[Exercise materials]

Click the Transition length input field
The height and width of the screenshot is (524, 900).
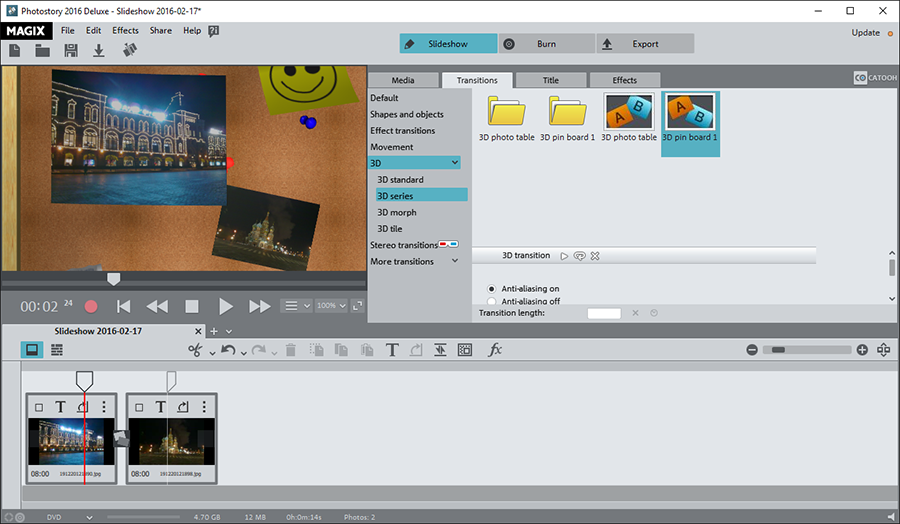(604, 313)
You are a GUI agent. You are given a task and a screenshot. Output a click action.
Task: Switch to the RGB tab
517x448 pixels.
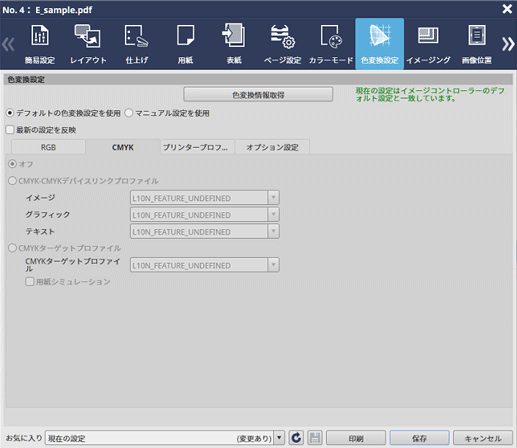48,147
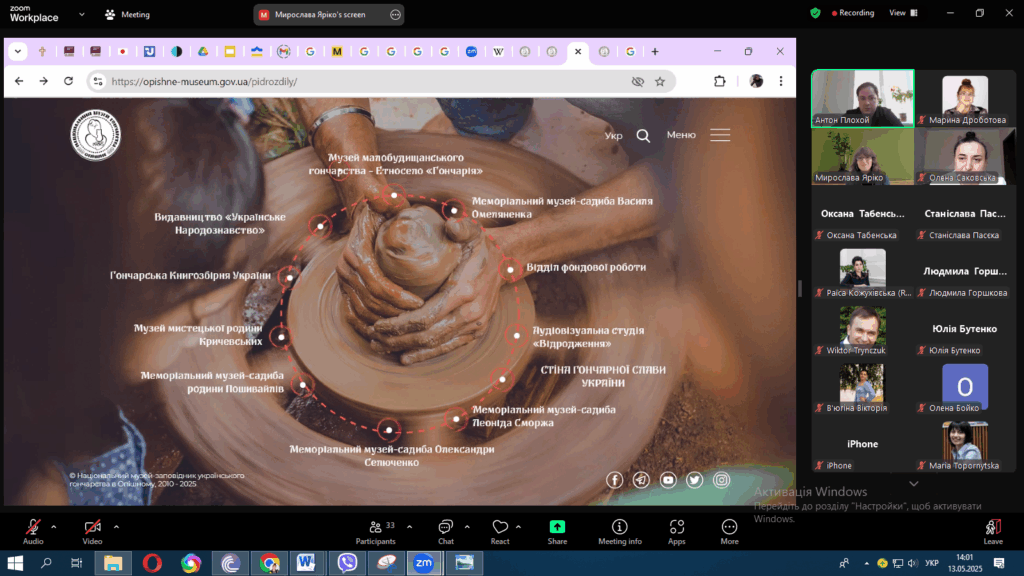Screen dimensions: 1024x576
Task: Open the Меню hamburger menu
Action: tap(720, 135)
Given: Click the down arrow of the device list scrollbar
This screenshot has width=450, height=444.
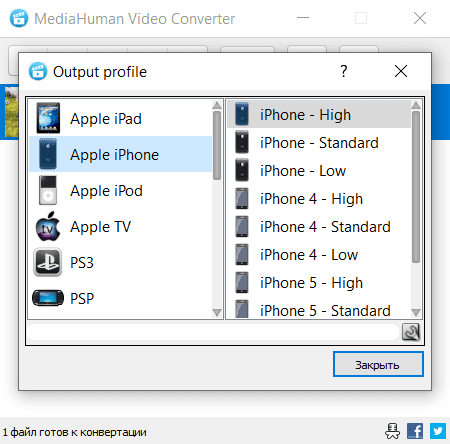Looking at the screenshot, I should [217, 313].
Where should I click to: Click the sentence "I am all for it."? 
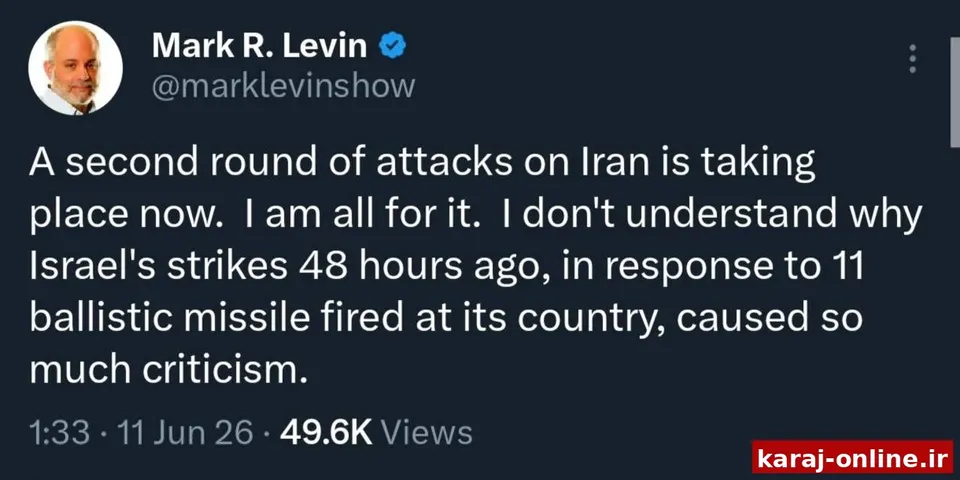coord(360,216)
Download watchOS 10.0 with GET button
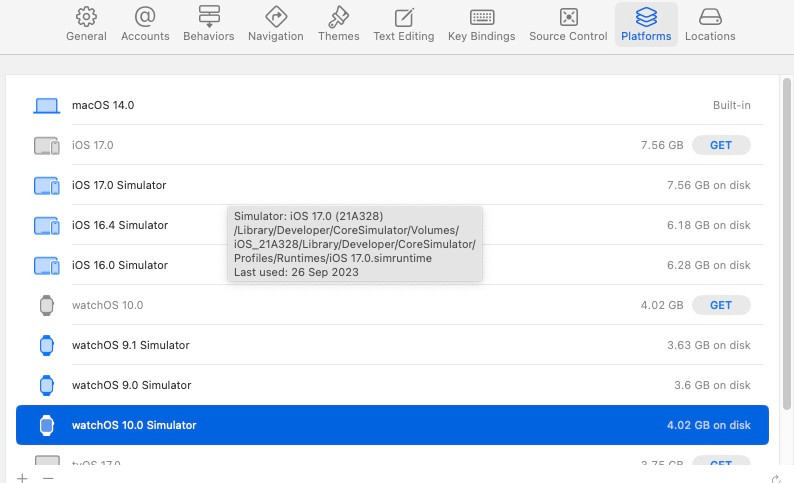Screen dimensions: 794x483 tap(721, 305)
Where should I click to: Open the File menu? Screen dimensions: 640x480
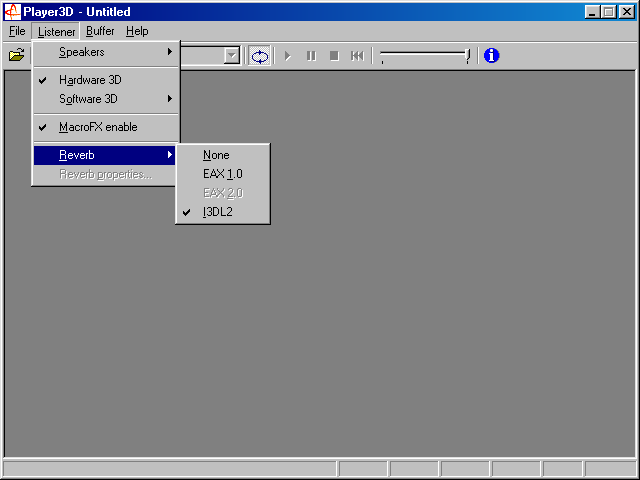tap(17, 32)
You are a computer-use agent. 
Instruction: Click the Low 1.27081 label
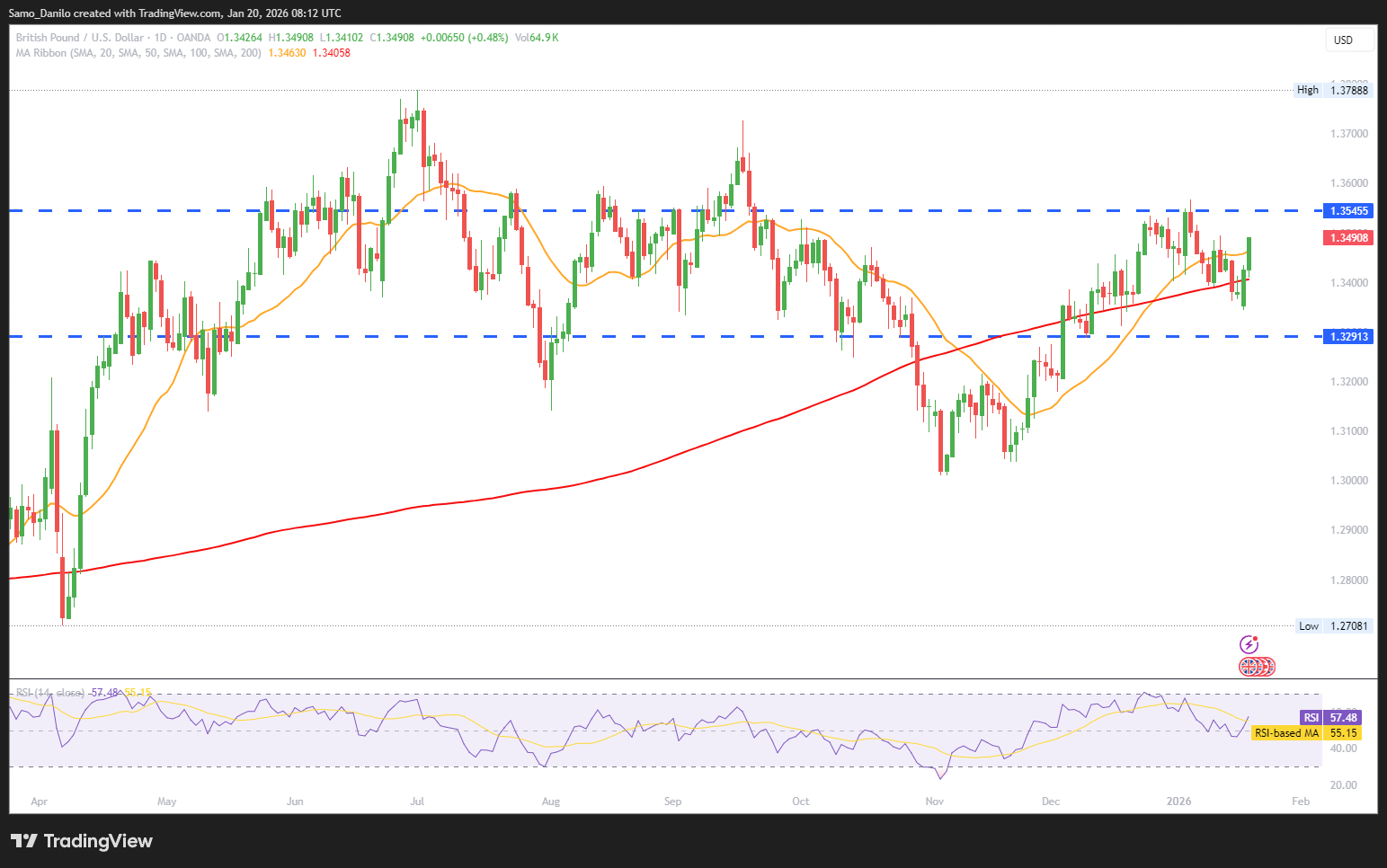pos(1334,626)
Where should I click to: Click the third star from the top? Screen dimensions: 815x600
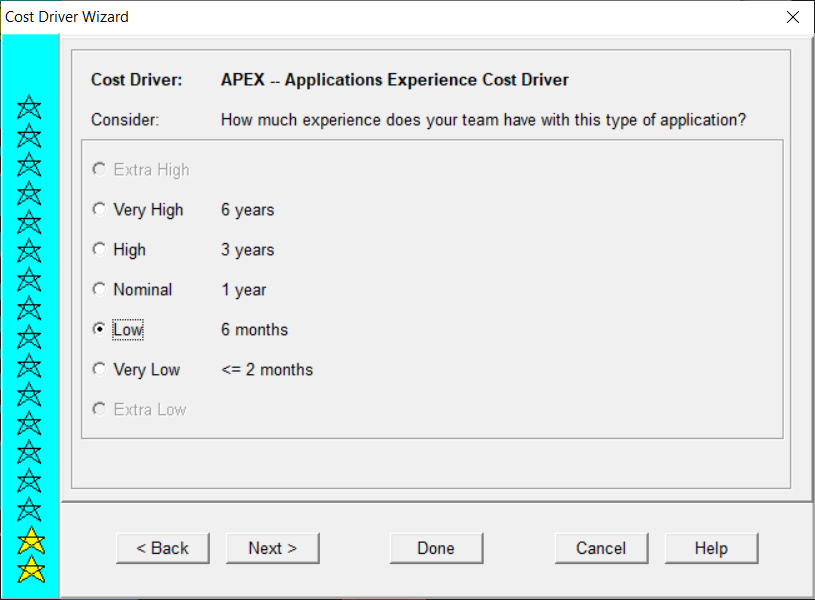[x=29, y=165]
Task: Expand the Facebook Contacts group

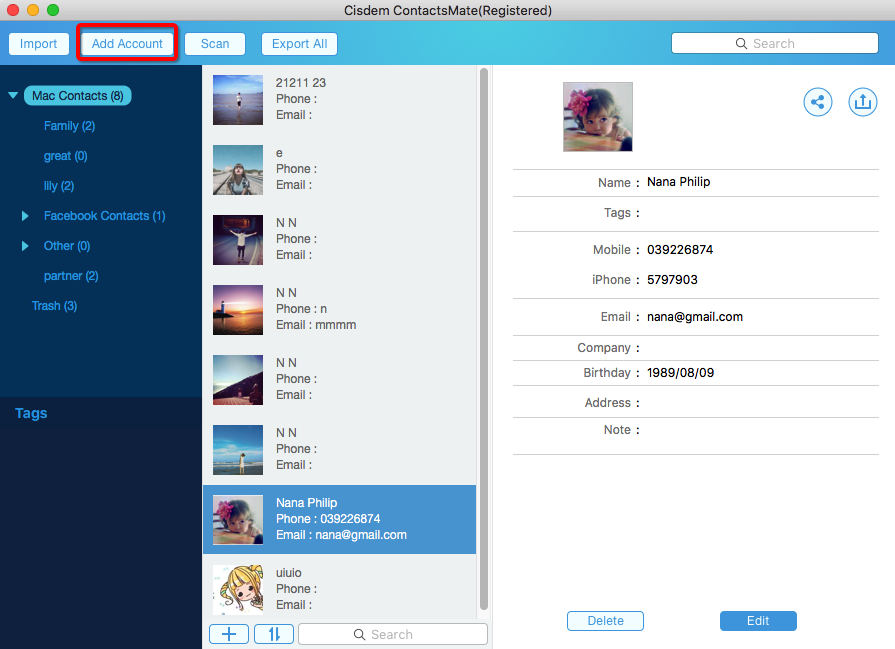Action: click(x=26, y=216)
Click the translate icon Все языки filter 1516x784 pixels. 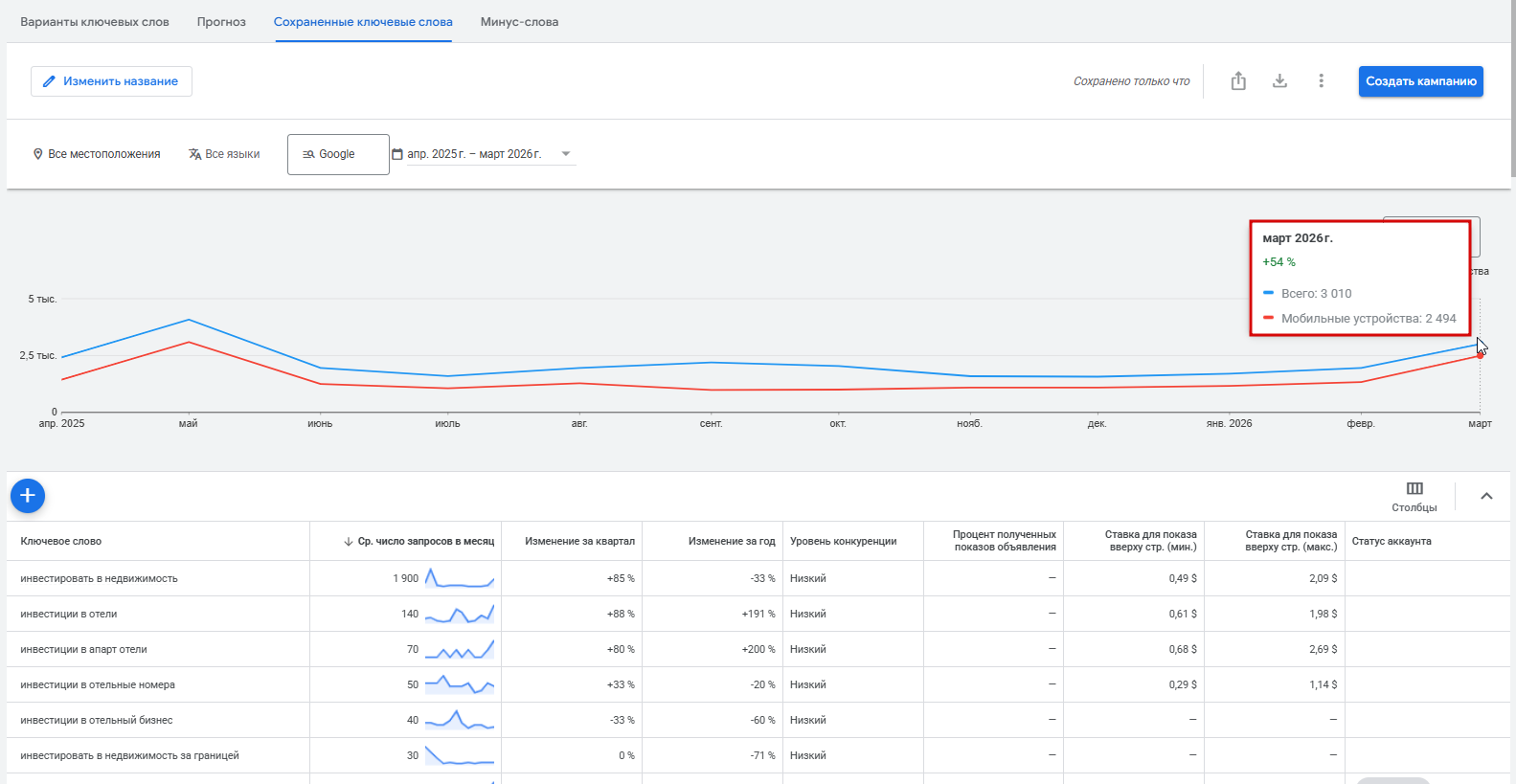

[/Exercise materials]

Task directions: Retype the lines from the one containing "Where should I click to: Open" down to the last line of the records, both included, exactly and nothing more. Pictures stay out.

Response area:
Where should I click to: Open the File menu? Screen dimensions: 640x480
tap(17, 32)
You are a computer-use agent. 
Instruction: Click the Low 1.27081 label
pos(1334,626)
Where should I click to: Click the third star from the top? Screen dimensions: 815x600
[x=29, y=165]
Task: Expand the Facebook Contacts group

Action: click(x=26, y=216)
Click the translate icon Все языки filter 1516x784 pixels. 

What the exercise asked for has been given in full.